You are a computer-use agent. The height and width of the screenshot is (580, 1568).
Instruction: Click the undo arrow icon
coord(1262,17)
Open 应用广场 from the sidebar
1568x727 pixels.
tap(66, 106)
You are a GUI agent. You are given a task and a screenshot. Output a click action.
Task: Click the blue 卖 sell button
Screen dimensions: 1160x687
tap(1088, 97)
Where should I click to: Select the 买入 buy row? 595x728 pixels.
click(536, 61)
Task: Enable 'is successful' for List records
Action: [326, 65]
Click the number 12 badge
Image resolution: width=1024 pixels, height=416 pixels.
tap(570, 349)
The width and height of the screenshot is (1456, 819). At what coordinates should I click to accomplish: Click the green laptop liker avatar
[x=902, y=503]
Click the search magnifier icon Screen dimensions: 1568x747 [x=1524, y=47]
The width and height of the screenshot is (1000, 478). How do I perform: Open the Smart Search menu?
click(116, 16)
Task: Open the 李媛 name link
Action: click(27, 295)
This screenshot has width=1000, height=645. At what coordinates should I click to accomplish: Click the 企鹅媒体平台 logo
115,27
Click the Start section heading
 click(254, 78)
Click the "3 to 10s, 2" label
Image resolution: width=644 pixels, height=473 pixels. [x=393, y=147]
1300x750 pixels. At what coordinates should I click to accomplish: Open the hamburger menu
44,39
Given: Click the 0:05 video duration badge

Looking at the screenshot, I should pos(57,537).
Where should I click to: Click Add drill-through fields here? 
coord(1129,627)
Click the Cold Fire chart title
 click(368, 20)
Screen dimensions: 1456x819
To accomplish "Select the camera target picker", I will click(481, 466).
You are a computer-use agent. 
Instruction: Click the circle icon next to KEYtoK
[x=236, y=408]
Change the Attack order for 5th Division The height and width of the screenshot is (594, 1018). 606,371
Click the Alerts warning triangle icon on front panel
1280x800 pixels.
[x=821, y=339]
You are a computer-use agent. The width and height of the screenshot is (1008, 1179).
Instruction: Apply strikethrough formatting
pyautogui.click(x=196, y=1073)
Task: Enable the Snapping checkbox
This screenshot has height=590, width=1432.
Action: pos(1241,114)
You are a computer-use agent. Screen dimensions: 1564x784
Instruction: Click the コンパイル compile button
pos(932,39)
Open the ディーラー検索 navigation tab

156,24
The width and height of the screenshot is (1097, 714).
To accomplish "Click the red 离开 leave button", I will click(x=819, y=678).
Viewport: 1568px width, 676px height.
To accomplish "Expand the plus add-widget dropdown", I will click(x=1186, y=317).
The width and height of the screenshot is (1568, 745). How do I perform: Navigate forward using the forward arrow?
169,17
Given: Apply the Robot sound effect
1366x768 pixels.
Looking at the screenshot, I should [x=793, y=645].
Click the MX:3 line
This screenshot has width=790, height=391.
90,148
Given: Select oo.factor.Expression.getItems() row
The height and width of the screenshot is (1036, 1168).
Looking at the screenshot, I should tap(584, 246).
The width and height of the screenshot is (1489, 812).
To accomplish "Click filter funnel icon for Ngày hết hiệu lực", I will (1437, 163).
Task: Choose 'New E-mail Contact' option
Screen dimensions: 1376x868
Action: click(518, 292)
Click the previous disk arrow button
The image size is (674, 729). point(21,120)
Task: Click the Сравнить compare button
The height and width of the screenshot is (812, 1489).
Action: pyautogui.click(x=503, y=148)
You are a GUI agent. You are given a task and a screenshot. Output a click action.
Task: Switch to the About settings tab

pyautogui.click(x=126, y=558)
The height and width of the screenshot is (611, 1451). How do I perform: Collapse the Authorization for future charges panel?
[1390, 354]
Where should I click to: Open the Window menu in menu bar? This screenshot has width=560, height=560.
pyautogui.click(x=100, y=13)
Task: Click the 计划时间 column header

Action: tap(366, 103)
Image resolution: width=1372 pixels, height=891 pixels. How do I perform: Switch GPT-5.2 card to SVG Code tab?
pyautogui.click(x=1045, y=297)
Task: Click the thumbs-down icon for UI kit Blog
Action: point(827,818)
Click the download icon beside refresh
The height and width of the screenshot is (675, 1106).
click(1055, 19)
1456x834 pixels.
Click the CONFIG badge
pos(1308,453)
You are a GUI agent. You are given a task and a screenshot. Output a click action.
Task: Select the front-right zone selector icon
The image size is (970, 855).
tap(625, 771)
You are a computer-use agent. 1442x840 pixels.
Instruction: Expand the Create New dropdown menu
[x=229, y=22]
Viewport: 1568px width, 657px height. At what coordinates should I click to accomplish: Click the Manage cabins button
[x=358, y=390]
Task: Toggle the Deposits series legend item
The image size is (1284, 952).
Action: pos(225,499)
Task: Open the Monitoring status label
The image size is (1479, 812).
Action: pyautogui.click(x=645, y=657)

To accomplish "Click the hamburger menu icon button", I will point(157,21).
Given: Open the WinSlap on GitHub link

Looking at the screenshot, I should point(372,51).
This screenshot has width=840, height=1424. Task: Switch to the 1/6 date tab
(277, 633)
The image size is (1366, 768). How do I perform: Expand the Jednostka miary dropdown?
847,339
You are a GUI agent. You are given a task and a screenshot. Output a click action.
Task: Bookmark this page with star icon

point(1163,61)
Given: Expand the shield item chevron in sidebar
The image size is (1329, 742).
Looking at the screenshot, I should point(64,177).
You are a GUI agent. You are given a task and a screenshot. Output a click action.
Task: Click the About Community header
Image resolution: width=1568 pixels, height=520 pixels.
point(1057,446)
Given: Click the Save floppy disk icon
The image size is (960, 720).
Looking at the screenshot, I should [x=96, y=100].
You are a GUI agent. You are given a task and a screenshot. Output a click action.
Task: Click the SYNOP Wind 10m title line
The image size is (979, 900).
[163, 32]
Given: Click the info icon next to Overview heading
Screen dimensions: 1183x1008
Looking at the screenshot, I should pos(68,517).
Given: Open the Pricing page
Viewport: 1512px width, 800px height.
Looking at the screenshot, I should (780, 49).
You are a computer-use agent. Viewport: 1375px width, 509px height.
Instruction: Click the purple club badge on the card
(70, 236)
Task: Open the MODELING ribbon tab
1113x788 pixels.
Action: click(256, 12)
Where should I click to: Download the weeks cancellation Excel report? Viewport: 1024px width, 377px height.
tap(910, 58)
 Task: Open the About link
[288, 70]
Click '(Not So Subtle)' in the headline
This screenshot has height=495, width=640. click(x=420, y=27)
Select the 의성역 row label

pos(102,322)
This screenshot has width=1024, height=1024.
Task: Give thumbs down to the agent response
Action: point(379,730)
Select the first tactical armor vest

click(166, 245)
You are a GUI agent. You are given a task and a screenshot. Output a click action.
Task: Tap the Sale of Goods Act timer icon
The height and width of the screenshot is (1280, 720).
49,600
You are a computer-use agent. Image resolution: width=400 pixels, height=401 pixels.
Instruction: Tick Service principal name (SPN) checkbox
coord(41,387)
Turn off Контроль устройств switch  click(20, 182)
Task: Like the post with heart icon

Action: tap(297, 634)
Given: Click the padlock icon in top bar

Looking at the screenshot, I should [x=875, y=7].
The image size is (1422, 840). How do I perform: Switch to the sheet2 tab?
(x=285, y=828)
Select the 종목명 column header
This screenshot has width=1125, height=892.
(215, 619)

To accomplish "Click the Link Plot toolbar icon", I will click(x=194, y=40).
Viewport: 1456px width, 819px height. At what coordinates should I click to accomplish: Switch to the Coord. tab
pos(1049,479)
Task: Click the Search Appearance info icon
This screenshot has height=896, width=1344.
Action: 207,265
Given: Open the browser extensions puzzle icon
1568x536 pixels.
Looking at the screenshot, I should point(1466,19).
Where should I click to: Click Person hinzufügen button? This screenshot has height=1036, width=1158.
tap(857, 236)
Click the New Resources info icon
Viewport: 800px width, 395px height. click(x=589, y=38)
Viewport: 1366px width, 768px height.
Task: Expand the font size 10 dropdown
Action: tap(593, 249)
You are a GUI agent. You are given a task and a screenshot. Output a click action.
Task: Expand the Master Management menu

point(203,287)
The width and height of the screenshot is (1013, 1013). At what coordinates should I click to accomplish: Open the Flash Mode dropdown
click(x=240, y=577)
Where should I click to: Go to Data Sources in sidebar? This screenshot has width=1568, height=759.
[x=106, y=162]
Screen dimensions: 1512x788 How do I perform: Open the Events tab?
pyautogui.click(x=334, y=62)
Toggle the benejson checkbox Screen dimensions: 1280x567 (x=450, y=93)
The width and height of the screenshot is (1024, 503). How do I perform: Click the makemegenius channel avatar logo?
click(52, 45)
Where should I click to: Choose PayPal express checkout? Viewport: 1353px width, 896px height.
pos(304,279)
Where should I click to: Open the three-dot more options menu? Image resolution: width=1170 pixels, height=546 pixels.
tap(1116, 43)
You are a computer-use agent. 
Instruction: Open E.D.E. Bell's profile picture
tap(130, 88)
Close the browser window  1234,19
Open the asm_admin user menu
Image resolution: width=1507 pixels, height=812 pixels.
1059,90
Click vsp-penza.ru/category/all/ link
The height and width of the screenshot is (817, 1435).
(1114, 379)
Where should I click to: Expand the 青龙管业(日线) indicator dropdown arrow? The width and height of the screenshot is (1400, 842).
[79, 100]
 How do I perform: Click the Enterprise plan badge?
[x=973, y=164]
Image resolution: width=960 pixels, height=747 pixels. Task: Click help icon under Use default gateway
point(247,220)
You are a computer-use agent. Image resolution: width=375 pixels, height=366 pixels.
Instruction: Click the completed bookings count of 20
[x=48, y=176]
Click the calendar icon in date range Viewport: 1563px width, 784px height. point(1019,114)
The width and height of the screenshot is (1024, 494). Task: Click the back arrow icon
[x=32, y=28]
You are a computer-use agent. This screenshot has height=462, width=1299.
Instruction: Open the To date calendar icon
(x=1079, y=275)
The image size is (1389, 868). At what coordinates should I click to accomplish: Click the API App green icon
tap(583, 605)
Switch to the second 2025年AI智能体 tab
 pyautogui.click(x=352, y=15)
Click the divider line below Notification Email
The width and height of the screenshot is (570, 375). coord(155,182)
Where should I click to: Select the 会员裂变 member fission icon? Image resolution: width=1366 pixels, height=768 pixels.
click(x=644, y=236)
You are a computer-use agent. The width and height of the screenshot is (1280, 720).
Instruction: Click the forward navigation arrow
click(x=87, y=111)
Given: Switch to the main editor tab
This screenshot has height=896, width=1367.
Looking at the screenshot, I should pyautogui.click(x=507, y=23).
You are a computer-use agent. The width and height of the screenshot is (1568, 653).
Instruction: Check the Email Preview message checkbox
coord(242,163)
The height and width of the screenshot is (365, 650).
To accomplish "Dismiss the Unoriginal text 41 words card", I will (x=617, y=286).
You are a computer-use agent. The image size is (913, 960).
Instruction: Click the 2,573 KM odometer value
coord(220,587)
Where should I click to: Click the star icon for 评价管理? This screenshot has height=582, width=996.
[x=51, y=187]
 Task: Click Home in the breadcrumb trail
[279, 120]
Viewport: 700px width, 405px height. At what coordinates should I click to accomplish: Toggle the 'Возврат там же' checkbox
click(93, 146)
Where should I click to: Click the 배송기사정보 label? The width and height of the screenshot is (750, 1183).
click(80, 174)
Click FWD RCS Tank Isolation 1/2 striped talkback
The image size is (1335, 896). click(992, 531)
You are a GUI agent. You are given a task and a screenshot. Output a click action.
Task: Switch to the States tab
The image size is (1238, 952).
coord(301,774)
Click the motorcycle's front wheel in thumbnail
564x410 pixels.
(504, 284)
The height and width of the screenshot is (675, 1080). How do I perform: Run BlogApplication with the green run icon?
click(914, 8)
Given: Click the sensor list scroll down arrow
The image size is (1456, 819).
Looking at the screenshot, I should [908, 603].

★ ★ ★ ★ ★ ★ ★

• _TASK REQUIREMENTS_
Copy out the lines above exactly, starting with the line that contains "The image size is (1422, 840)." and going on through the line that contains "Action: 207,265", with both included.

• _ANSWER FOR THIS EXERCISE_
The image size is (1422, 840). How do I perform: Switch to the sheet2 tab?
(x=285, y=828)
Select the 종목명 column header
This screenshot has width=1125, height=892.
(215, 619)

To accomplish "Click the Link Plot toolbar icon", I will click(x=194, y=40).
Viewport: 1456px width, 819px height. At what coordinates should I click to accomplish: Switch to the Coord. tab
pos(1049,479)
Task: Click the Search Appearance info icon
This screenshot has height=896, width=1344.
Action: 207,265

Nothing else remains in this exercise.